Saturday, June 4, 2011

Bilingualism, Pedestrian Accident, DSK, Zelaya, Guatemala, Eq. Guinea, Economy, Cuba/DR, Israel/Palest.

Bilingualism reportedly delays the onset of dementia, so that’s in my favor. To get the benefit, you are supposed to use both languages on a regular basis, which I certainly do.

To enjoy the cognitive benefits of bilingualism, of course, I have to physically survive. On Tues. May 31, I was crossing Viers Mill Rd. in Wheaton, Md., coming from an interpretation assignment, 3 lanes in each direction. Oncoming traffic was stopped, but a driver was on a cross street and had a green light. He turned right and, evidently, didn't see me crossing since he hit me, knocking me to the hot pavement. He was a small elderly guy; both he and his wife looked all scrunched down low in their seats, so maybe his vision was cut off. He clipped me just before I reached the center median dividing the 2 opposing lanes of traffic. I thought I only had a skinned right arm, so I got up and kept on walking to the median. The driver had stopped momentarily, looking scared, but did not get out of his car. After I stood up and started walking, he drove off. I was stunned and perhaps in shock and didn’t get his license number. A driver going the other direction stopped and asked if I was all right. I said I was OK. It all happened so fast.
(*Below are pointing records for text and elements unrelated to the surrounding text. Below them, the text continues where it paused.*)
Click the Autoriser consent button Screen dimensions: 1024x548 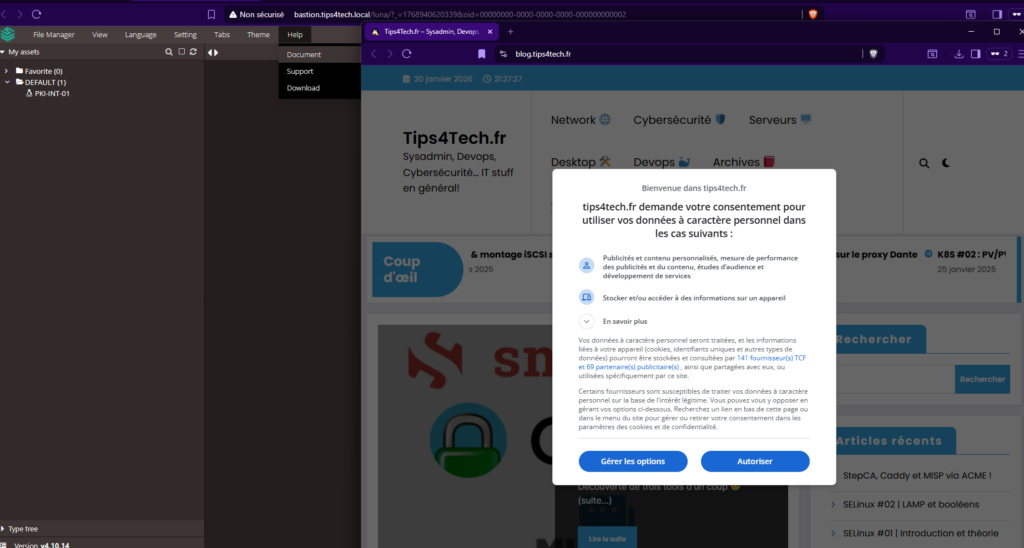click(x=754, y=461)
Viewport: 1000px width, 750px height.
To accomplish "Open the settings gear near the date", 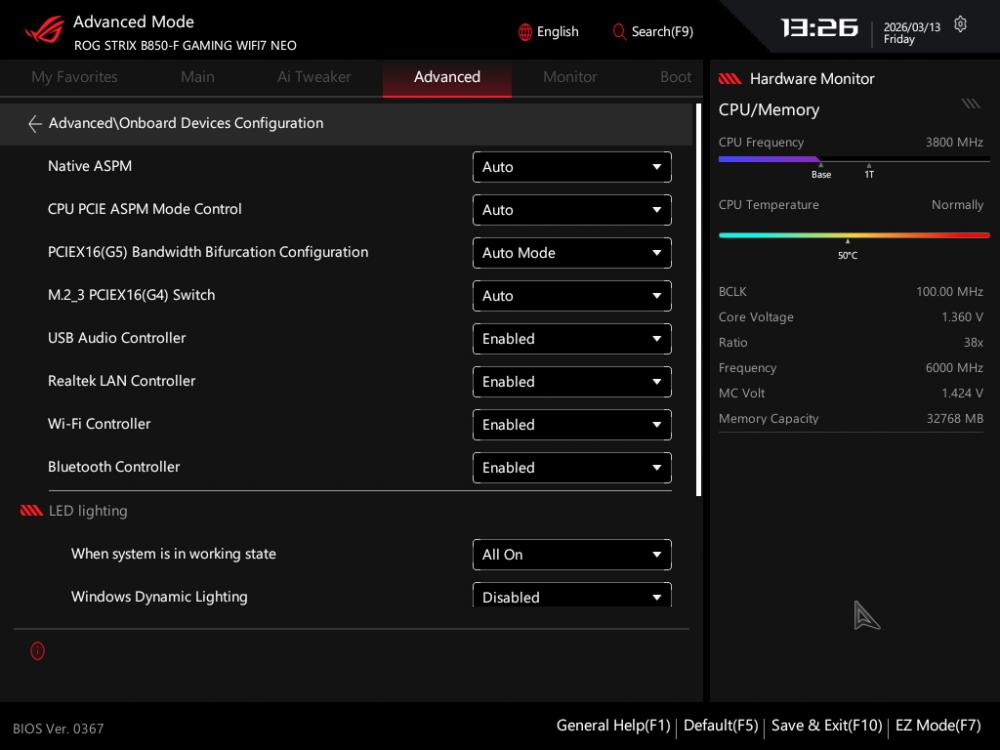I will point(960,24).
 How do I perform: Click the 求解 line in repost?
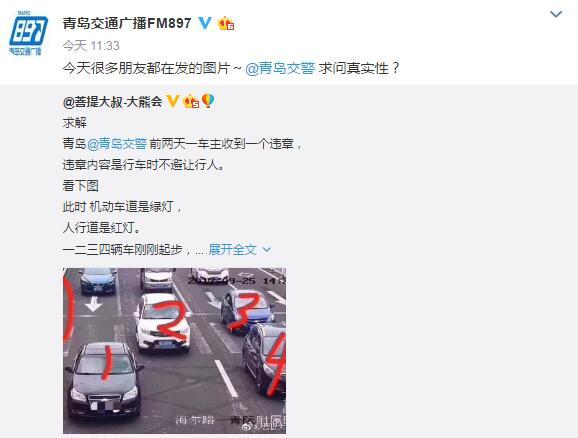(75, 122)
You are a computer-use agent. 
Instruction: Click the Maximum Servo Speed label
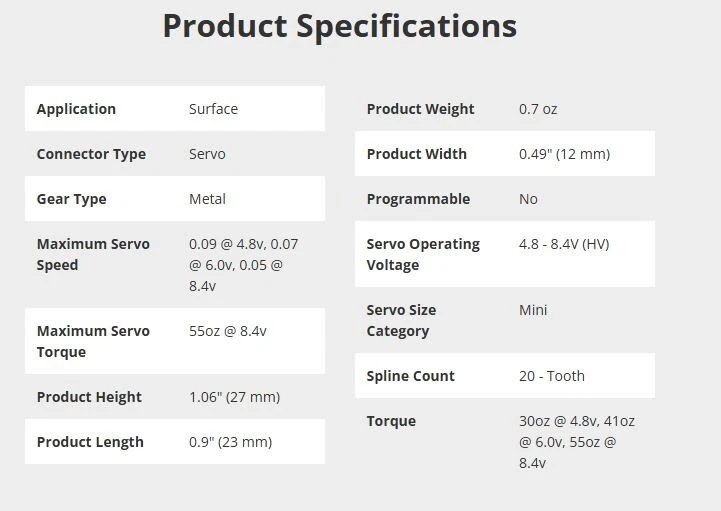[93, 254]
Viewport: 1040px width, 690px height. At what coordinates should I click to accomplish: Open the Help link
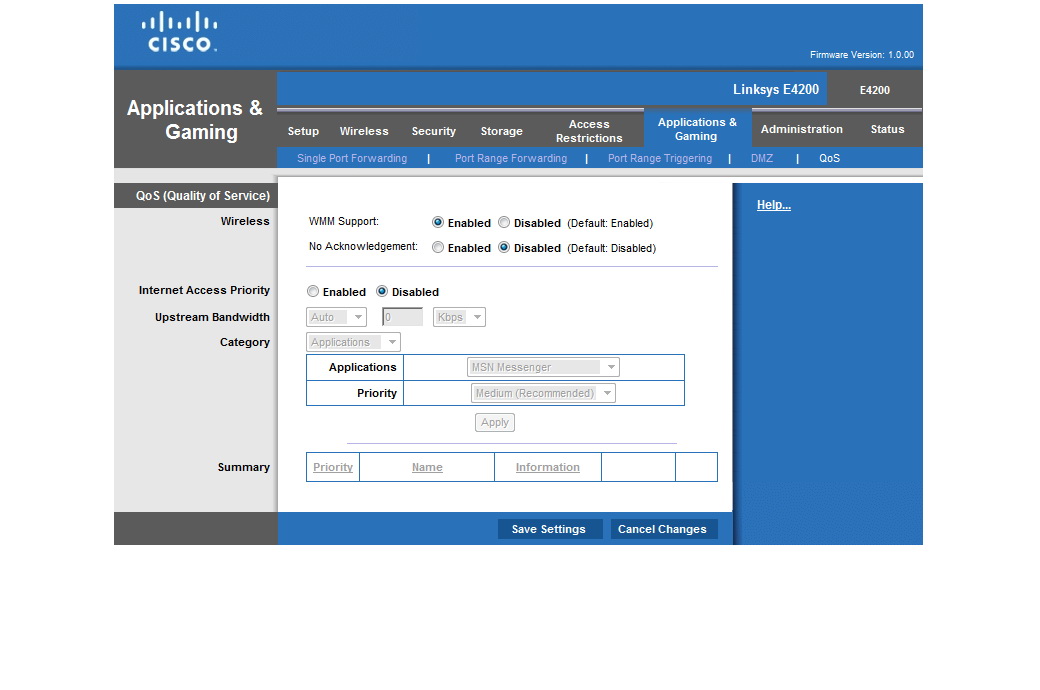tap(773, 205)
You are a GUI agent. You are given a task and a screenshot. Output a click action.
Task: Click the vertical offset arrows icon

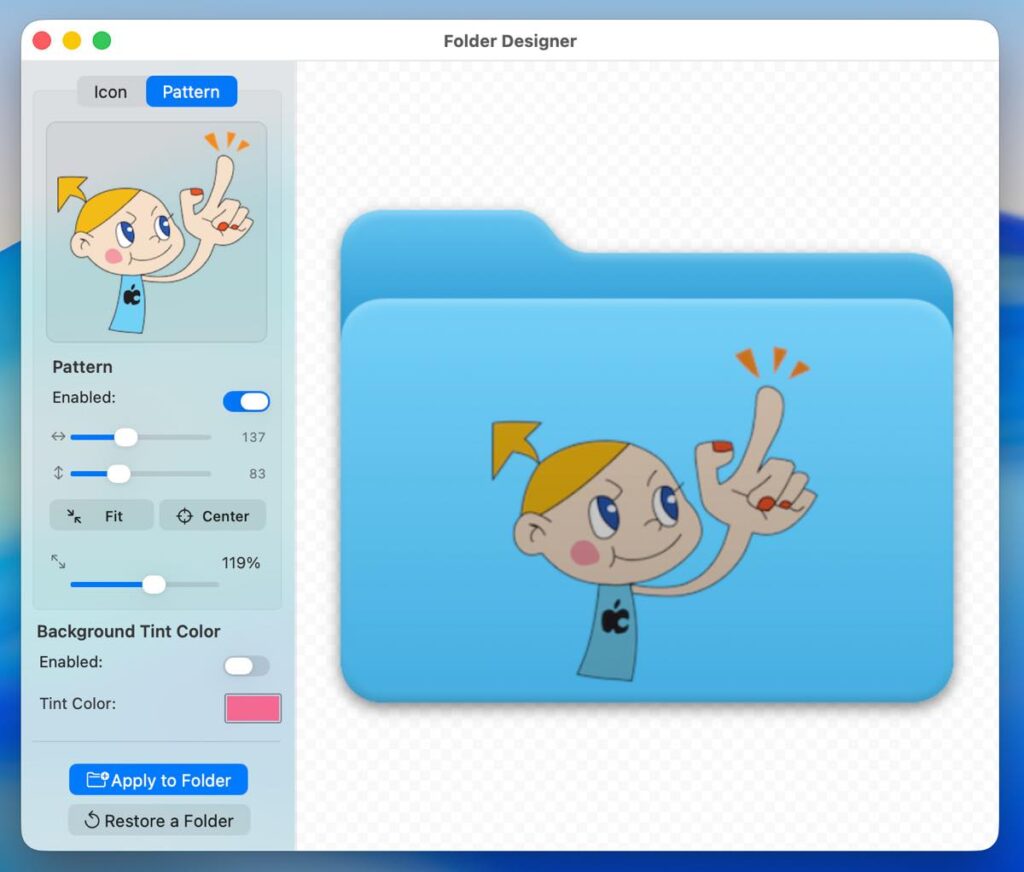[57, 473]
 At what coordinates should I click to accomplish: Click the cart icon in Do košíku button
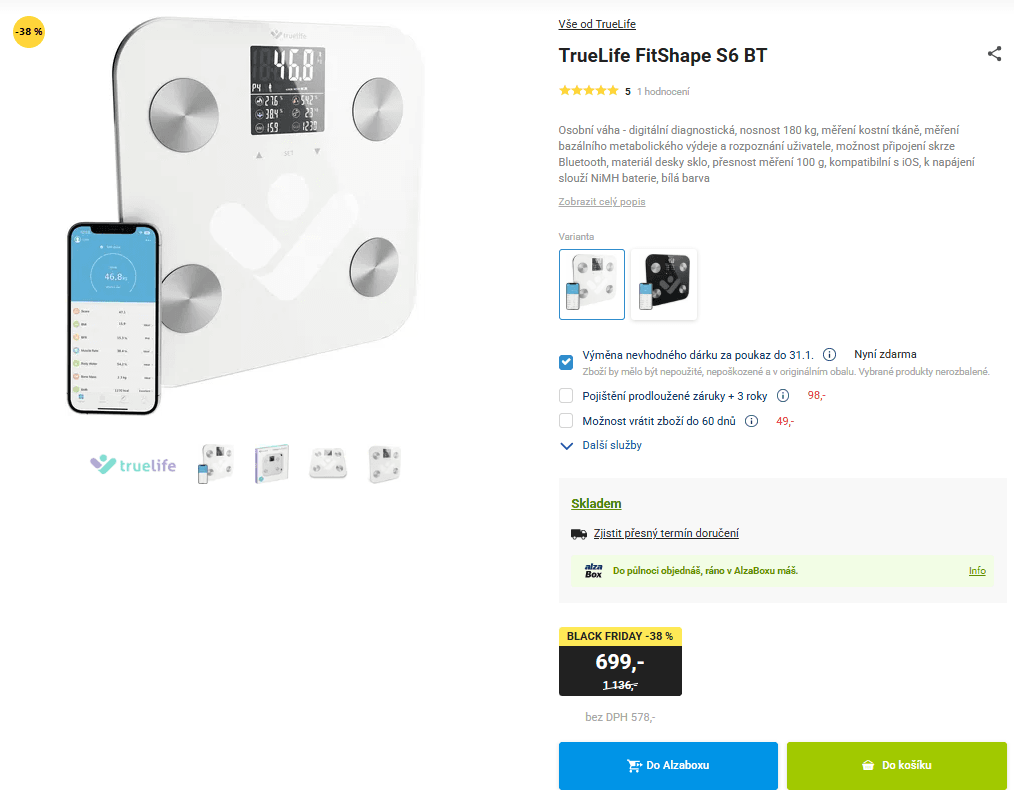(x=866, y=765)

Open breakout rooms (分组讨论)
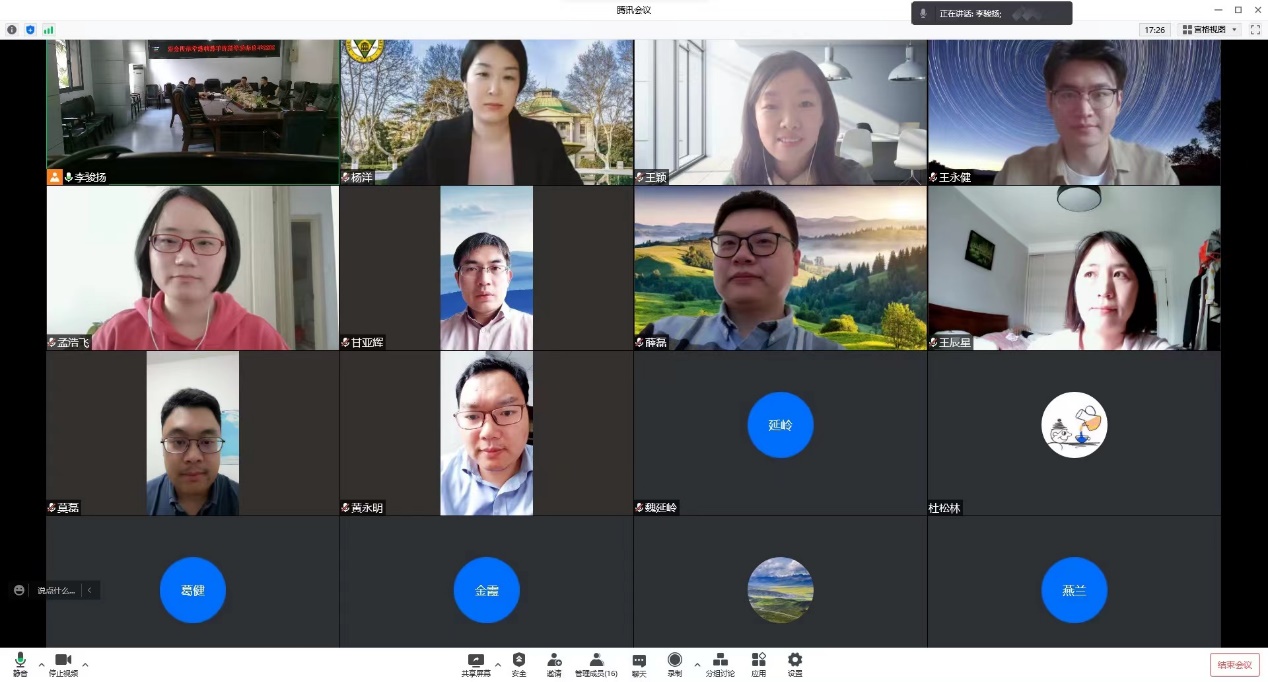click(x=720, y=664)
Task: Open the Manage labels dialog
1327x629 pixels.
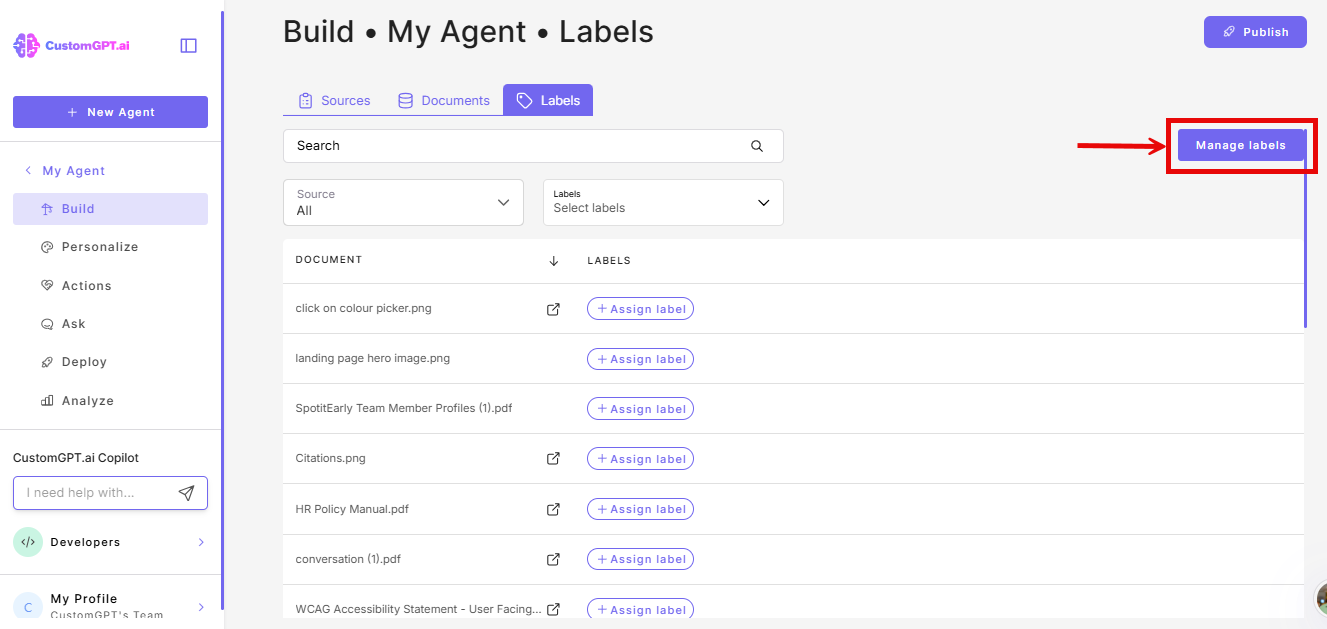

I wish I could have reported the elderly driver, as he seems a menace on the road. I remember my father in his later years, almost hitting pedestrians in crosswalks and resisting giving up his driving privileges. In the heat of the moment (in more ways than one, it was 98 F), I had let that driver get away. It was only during my 2-block walk back to the metro station to go home that I became aware of a painful injury to my right hip and groin muscles. Getting on and off the metro and using an escalator to change stations became increasingly difficult. Hobbling along home from the metro stop 3 blocks from my house, a trip that took 1 ½ hours, a neighbor saw me at the very end, hanging onto fences and dripping with sweat, and loaned me a cane, a big help going up my front steps. It was scary, but I could easily have been injured much worse. Unfortunately, I had to give some interpretation assignments for a time because I just couldn’t get there.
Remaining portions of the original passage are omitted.